Exercise requirements.
Rewrite the stretch of items from the line that contains "Start a new AI Mode chat" through the end of the items, requests included. Multiply each coordinate in the answers by 0.75, round to whole numbers with halves going up, and leave out the pictures.

(Element and text location data)
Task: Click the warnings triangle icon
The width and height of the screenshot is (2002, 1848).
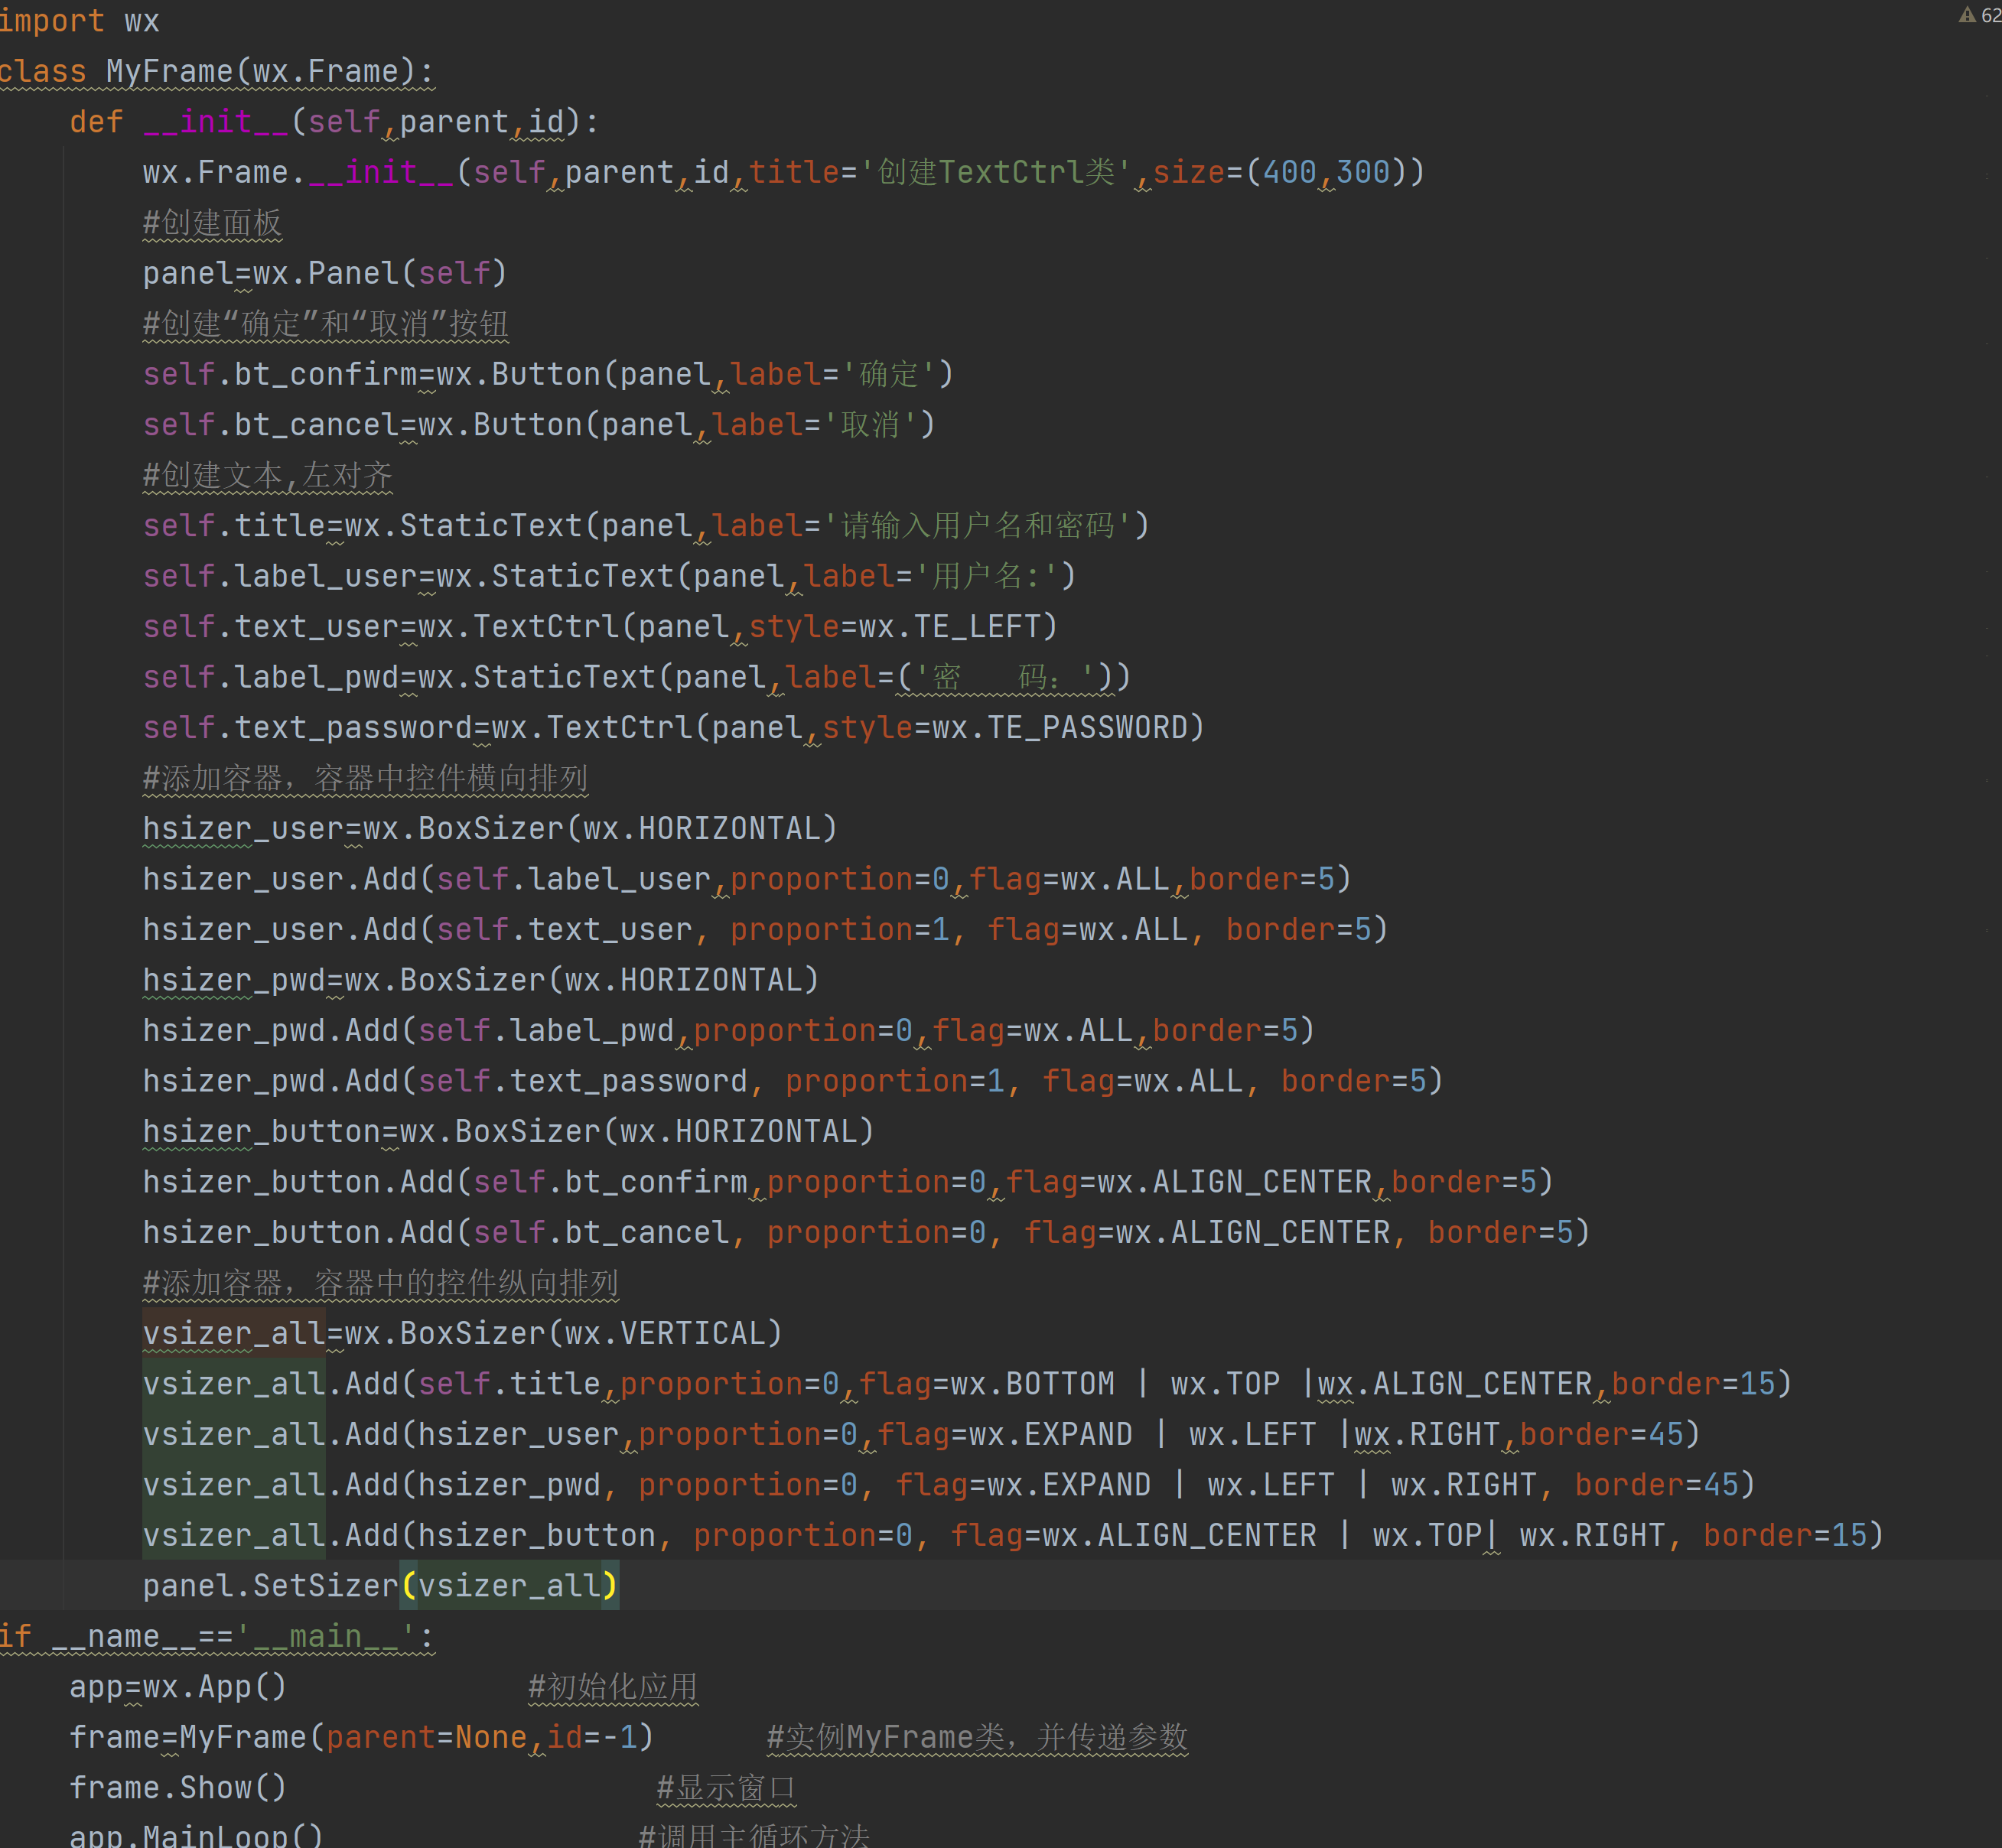Action: click(x=1967, y=15)
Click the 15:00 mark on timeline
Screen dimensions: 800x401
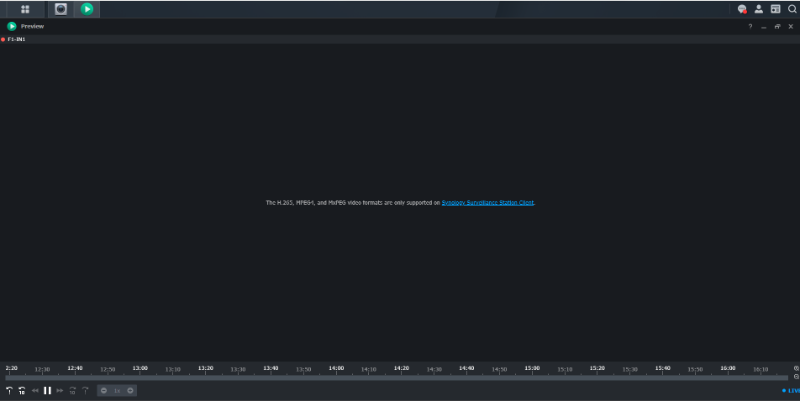pos(532,368)
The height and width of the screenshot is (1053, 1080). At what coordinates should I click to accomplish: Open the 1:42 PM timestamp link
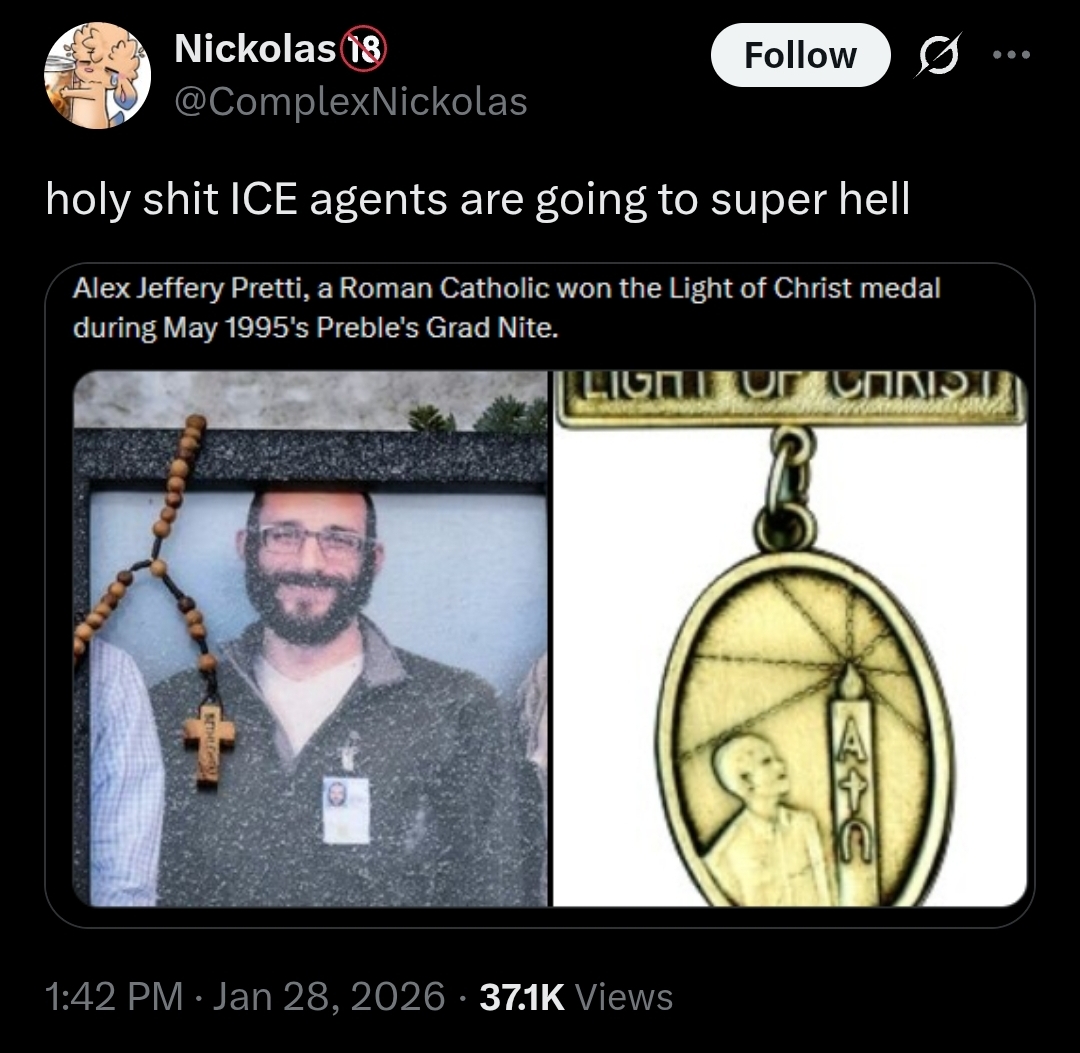pos(114,997)

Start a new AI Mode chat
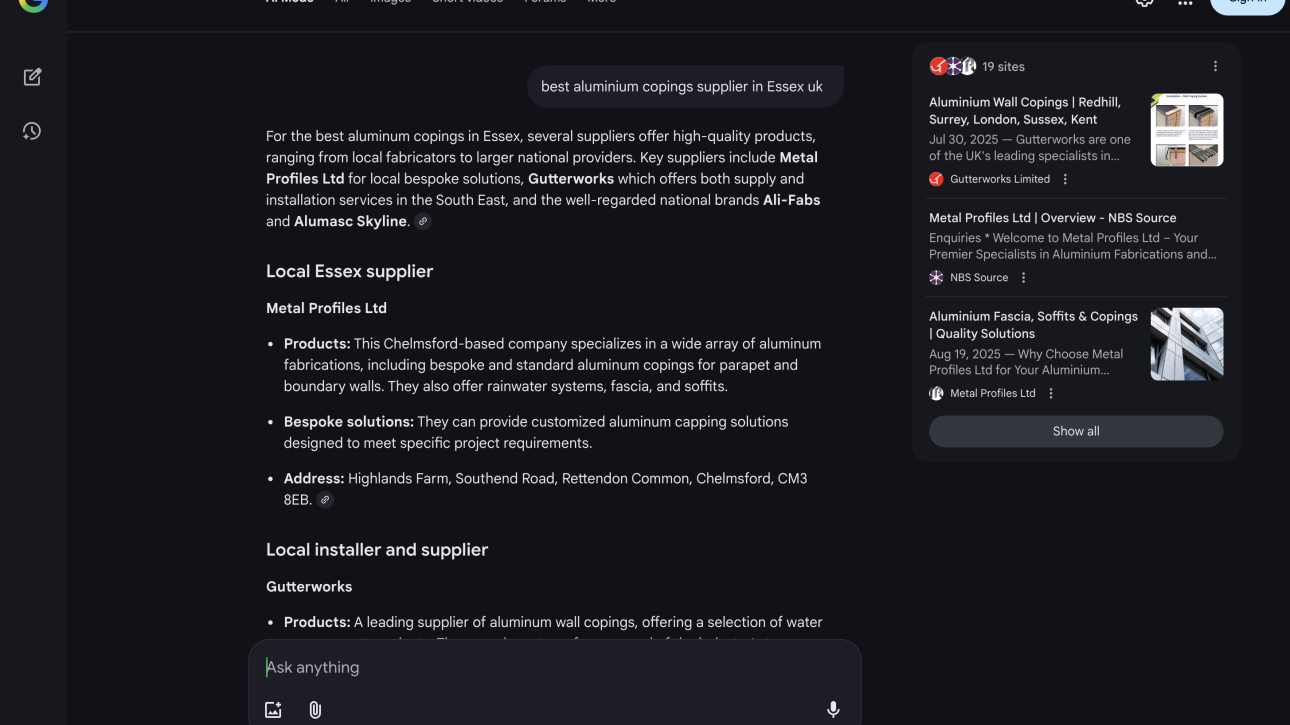point(32,77)
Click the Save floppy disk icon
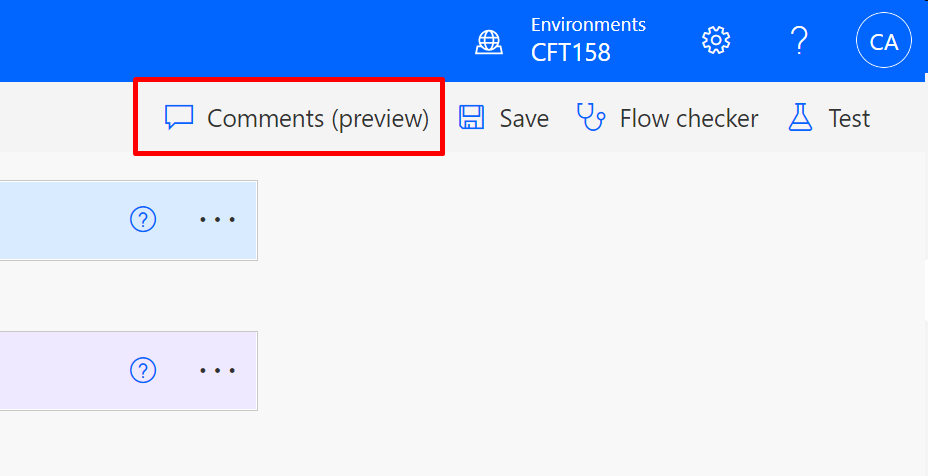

Response for this exercise.
Start a new AI Mode chat
point(24,58)
Click the Save floppy disk icon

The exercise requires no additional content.